Quoted passage ▸
By Thomas K. Robbins
On Aug. 15, 1922, (journalist) Ida Tarbell knocks at a door on Main Street in Allentown and is presented with an extraordinary gentleman named Charles Robbins Hutchinson.
She describes the feeling of meeting him as “… same kind of feeling I have when looking for china … see a real Windsor … or an employer that I know realizes what human beings are … real things. I had found one, Charles Hutchinson, 25 years a store keeper in Freehold (Allentown), 29 years insurance and land office work.”
Hutchinson spent decades documenting the histories and land transactions of the families of Allentown, and of Monmouth and Mercer counties, including Hutchinson, Forman, Robbins, Adams, Allen, Pearson, Tindall, Steward, Rogers, Coward, Darby, Imlay and others.
When Tarbell met Hutchinson at his house in 1922, she was impressed with the volume of work he had displayed in his bookcases and noted that other volumes were located in Trenton.
She describes his writing, “Through all this time he had been gathering information about Monmouth – its history and its settlers, putting it down in ledgers in a hand so precise and neat that it was like copper-plate – not an erasure, not a blot, not a crooked or hasty letter. Almost perfect type.”

Records on locating elements on screens:
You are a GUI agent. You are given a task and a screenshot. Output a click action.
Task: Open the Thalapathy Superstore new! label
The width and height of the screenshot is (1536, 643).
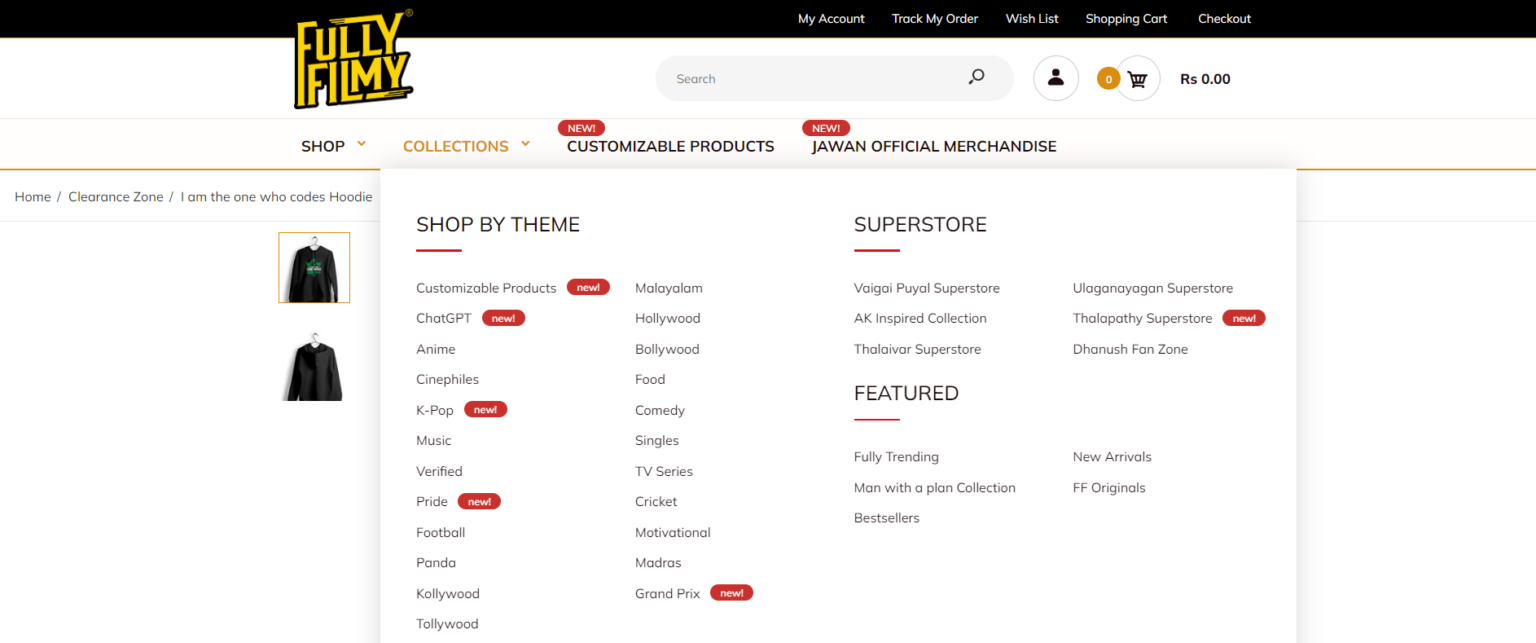click(x=1244, y=317)
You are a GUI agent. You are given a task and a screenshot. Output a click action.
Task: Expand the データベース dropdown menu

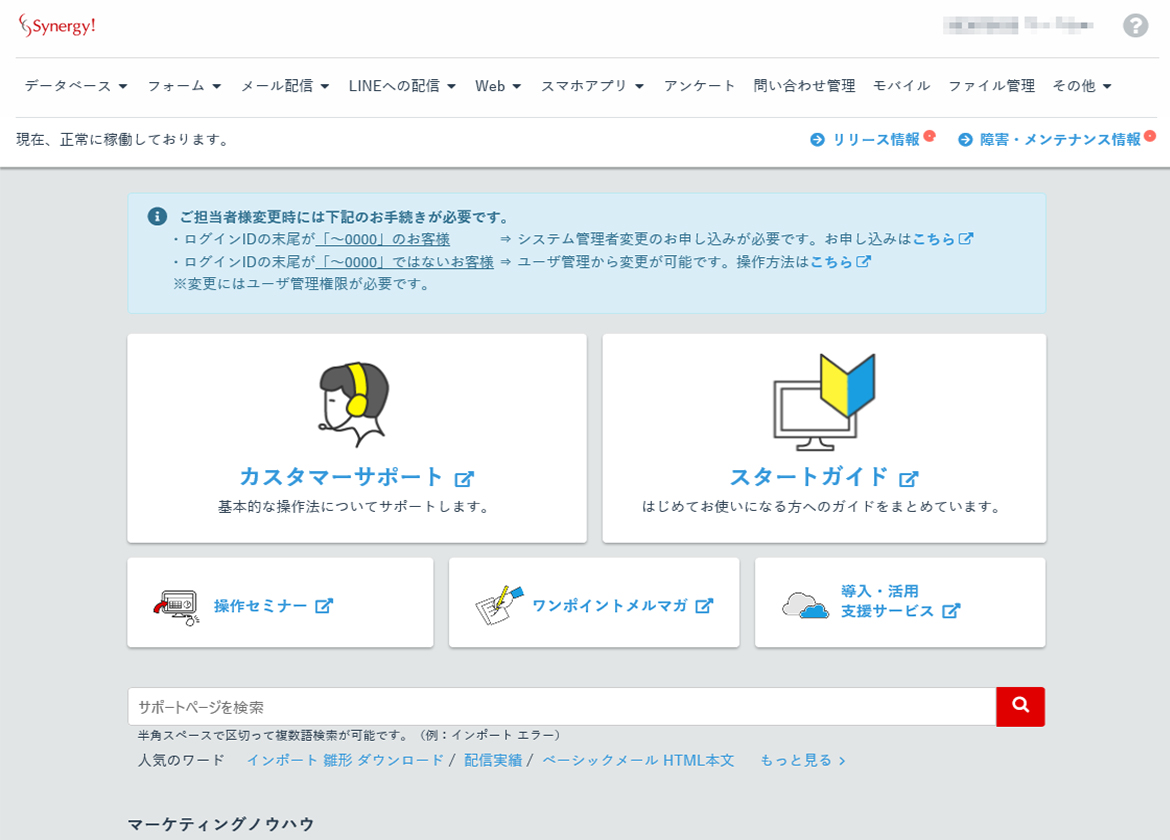(76, 86)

Problems to work on ▸
1 > Write out the stretch of the passage about Charles Hutchinson from "She describes the" through "located in Trenton.".
2 > According to the passage about Charles Hutchinson, where were the volumes of his work that were not in his bookcases located?
3 > Proceed with the passage about Charles Hutchinson from where it stops.

Task-by-task results ▸
1 >
She describes the feeling of meeting him as “… same kind of feeling I have when looking for china … see a real Windsor … or an employer that I know realizes what human beings are … real things. I had found one, Charles Hutchinson, 25 years a store keeper in Freehold (Allentown), 29 years insurance and land office work.”
Hutchinson spent decades documenting the histories and land transactions of the families of Allentown, and of Monmouth and Mercer counties, including Hutchinson, Forman, Robbins, Adams, Allen, Pearson, Tindall, Steward, Rogers, Coward, Darby, Imlay and others.
When Tarbell met Hutchinson at his house in 1922, she was impressed with the volume of work he had displayed in his bookcases and noted that other volumes were located in Trenton.

2 > In Trenton.

3 >
Charles R. Hutchinson was born on May 8, 1838, in Hamilton Square and died on Christmas Eve, Dec. 24, 1927, at the age of 89. He operated a general store in Allentown and then worked in the insurance business before retiring at the age of 76.
His business contacts helped him amass the information he used to painstakingly document the genealogies of families in Allentown, and in Mercer and Monmouth counties. This treasure trove of information could have been lost if not for his children finding his collection in a bureau in his garage when they were settling his estate.
With regard to the Robbins Burial Ground in Upper Freehold Township, Hutchinson writes in Book 2 (1912) about Daniel Robins, the first Robins settler to the area, purchasing 500 acres from John Reid: ” … This tract appears to have included the farms now or formerly of Amos Miller, Charles H. and Elwood C. Tantum, Miller Irons, Timothy Robbins, Horatio G. Mount, Joseph Vincent and Edward T. Combs. The hill on which the ‘Robbins Burying
Ground’ is located was also within its limits and near the southerly line.”
His work must have been his hobby and helped distract him from the challenges of daily life.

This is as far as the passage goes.